_PROBLEM REQUIREMENTS_
Retype only the lines at the head of the records, first through the one with "Given: Click Pesquisar to search references", exactly as written.

_RECORD EXTRACTS_

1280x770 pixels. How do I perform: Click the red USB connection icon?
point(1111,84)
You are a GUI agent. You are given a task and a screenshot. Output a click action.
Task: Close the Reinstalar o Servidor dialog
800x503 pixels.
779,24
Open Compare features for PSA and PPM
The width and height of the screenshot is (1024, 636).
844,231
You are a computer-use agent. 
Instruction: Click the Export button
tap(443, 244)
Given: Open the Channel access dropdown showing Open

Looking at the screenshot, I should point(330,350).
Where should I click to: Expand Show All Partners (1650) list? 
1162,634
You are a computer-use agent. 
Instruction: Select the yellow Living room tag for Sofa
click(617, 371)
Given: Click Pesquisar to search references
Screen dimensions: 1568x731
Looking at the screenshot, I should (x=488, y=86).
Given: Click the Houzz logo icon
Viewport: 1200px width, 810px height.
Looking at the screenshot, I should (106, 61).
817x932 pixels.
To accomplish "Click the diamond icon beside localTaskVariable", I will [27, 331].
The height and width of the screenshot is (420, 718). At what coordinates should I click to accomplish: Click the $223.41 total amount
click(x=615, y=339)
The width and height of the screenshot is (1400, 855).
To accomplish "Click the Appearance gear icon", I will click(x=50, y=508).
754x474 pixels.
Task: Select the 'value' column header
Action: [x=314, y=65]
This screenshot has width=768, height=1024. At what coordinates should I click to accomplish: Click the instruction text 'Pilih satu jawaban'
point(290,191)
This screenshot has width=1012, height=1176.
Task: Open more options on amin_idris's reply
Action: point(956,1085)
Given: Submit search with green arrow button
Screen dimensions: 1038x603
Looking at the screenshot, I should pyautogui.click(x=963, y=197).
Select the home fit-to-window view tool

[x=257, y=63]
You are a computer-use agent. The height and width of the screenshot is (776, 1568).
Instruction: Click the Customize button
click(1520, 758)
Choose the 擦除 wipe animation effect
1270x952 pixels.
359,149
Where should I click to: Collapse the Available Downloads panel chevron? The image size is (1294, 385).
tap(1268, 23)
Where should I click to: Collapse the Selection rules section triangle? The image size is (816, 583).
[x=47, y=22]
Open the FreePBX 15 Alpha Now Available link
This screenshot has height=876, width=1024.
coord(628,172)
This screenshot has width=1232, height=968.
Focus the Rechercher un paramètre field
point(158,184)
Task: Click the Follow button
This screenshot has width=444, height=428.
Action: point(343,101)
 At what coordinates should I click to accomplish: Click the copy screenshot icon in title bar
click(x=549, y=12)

_RESULT FOR THIS TASK_
1280x770 pixels. How do I perform: Click the red USB connection icon?
point(1111,84)
You are a GUI agent. You are given a task and a screenshot. Output a click action.
Task: Close the Reinstalar o Servidor dialog
800x503 pixels.
779,24
Open Compare features for PSA and PPM
The width and height of the screenshot is (1024, 636).
844,231
You are a computer-use agent. 
Instruction: Click the Export button
tap(443, 244)
Given: Open the Channel access dropdown showing Open

Looking at the screenshot, I should point(330,350).
Where should I click to: Expand Show All Partners (1650) list? 
1162,634
You are a computer-use agent. 
Instruction: Select the yellow Living room tag for Sofa
click(617, 371)
Given: Click Pesquisar to search references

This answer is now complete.